Je me dis que, puisqu’on parle beaucoup des sondages et de leur échec, normalement, le lendemain, on va en trouver des traces. Mais alors, ce qui est encore mieux, c’est que le soir même, j’écoutais une radio qui s’appelle France Inter, et, ô miracle, ils décident de parler des 18 - 24 ans qui ont voté Le Pen ! Et ils étaient... 20 % ! Et c’était aussi un sondage sortie des urnes... Alors là on va de 12 à 20.

Mais, on est en pleine période où on fait de la politique. Donc, c’est forcément un moment où il est intéressant de savoir si les jeunes votent plus Le Pen que la moyenne de la population, s’il y a beaucoup de gens qui votent Le Pen, alors qu’il y a beaucoup de jeunes qui sont dans la rue. Donc on est au centre d’un débat politique. Et ça, c’est intéressant, parce que dans les jours qui suivent, eh bien ! figurez-vous que dans tous les organes de presse, 20 % des jeunes votent Le Pen.
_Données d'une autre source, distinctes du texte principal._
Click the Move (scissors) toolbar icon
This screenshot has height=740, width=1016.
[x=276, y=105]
Et là, je me pose une question. Il y a des questions techniques, parce que je suppose (j’ai peut-être tort) que le tableau en question est moins tripatouillé que d’habitude. Puisque c’est un sondage sortie des urnes, on sort des tripatouillages qui nous étaient indiqués tout à l’heure. L’écart de 12 à 20 c’est beaucoup, avec un échantillon qui était, je crois, de 4 000. Et ce qui est beaucoup plus intéressant pour moi, c’est que finalement aucun journaliste n’a décidé de continuer avec son chiffre. Les journalistes sont quand même là pour nous informer, d’abord, et pour nous aider à être citoyen ensuite. Ils ont pris le chiffre qui était politiquement le plus...
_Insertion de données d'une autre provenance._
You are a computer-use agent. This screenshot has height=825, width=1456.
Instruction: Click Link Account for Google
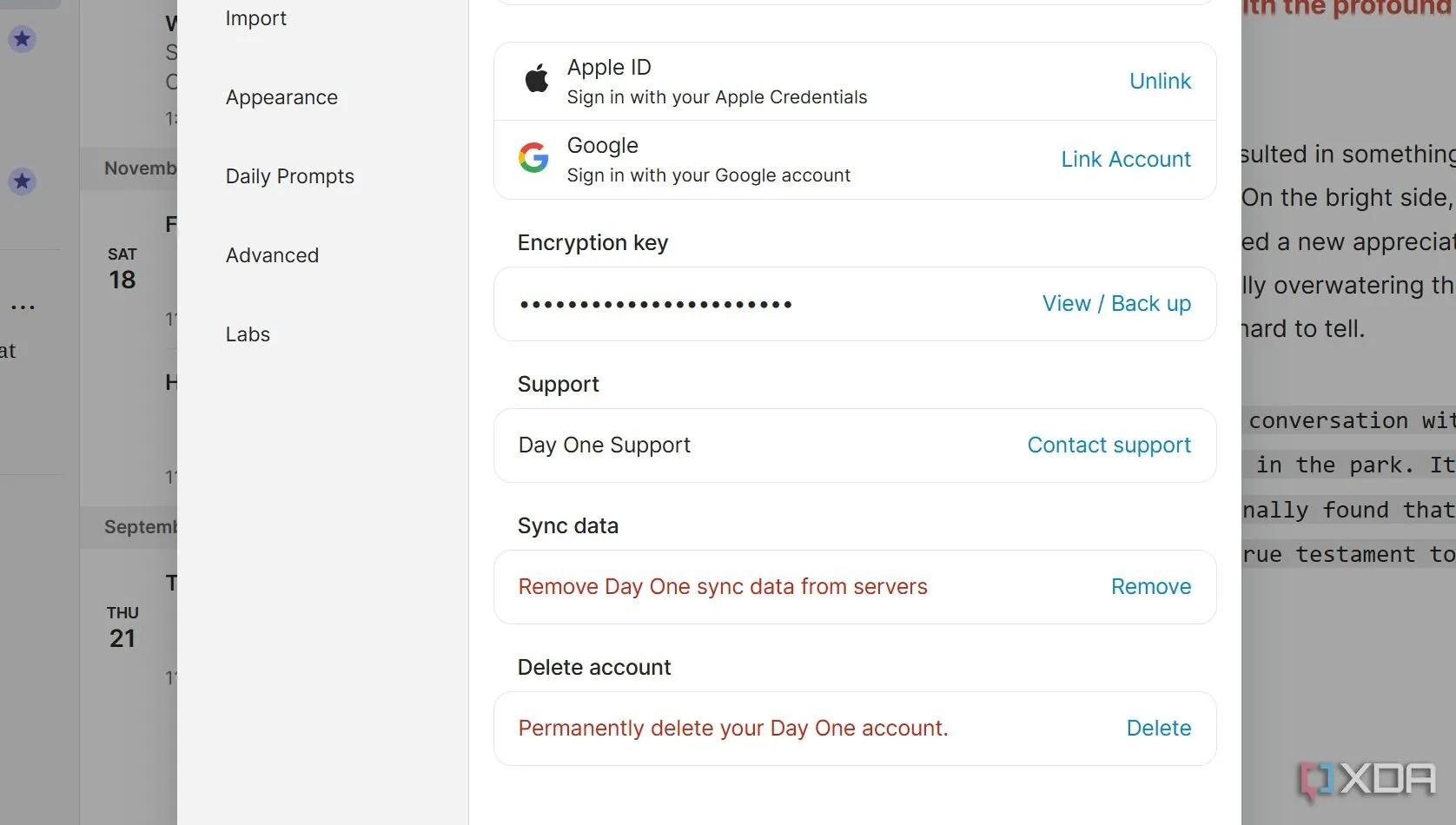pyautogui.click(x=1126, y=159)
J.-R. B. : Ceux qui étaient à 12 % sont passés à 20 % parce que c’était plus sexy ? On a « politiquement arrondi » à 20 %... Techni-quement, est-ce raisonnable qu’il y ait un écart entre 12 et 20 sur un sondage sortie des urnes ? Alain, par exemple, toi qui as tripatouillé des choses comme ça dans des sombres cuisines obscures...

Alain Tripier : Non. Il est possible que, lorsqu’on cherche dans des catégories détaillées, comme les 18 - 24 ans, même sur un sondage de 4 000, on se retrouve avec des échantillons par exemple pour les 18 - 24 ans qui sont assez minables. Mais il ne faut pas oublier de dire que les sondages sortie des urnes sont redressés aussi. Parce qu’en interrogeant en sortie des urnes un échantillon du corps électoral, si vous prenez le résultat brut, vous ne retrouvez pas les résultats du scrutin. C’est-à-dire que vous avez une tranche de l’opinion, en général de l’opinion extrême, notamment de l’extrême droite, qui ne restitue pas son vote, et qui dit autre chose. Donc, on est obligé, en sortie d’urne comme pour n’importe quel autre sondage, de redresser.

J.-R. B. : Alors l’explication n’est-elle pas que l’on redresse d’après la manière de mentir qu’on a constaté à l’élection précédente, et que les 18 - 24 ans, eux, n’ont pas voté à la dernière, et on n’a rien sur eux, et ils n’ont pas la même manière de mentir que leurs prédécesseurs ?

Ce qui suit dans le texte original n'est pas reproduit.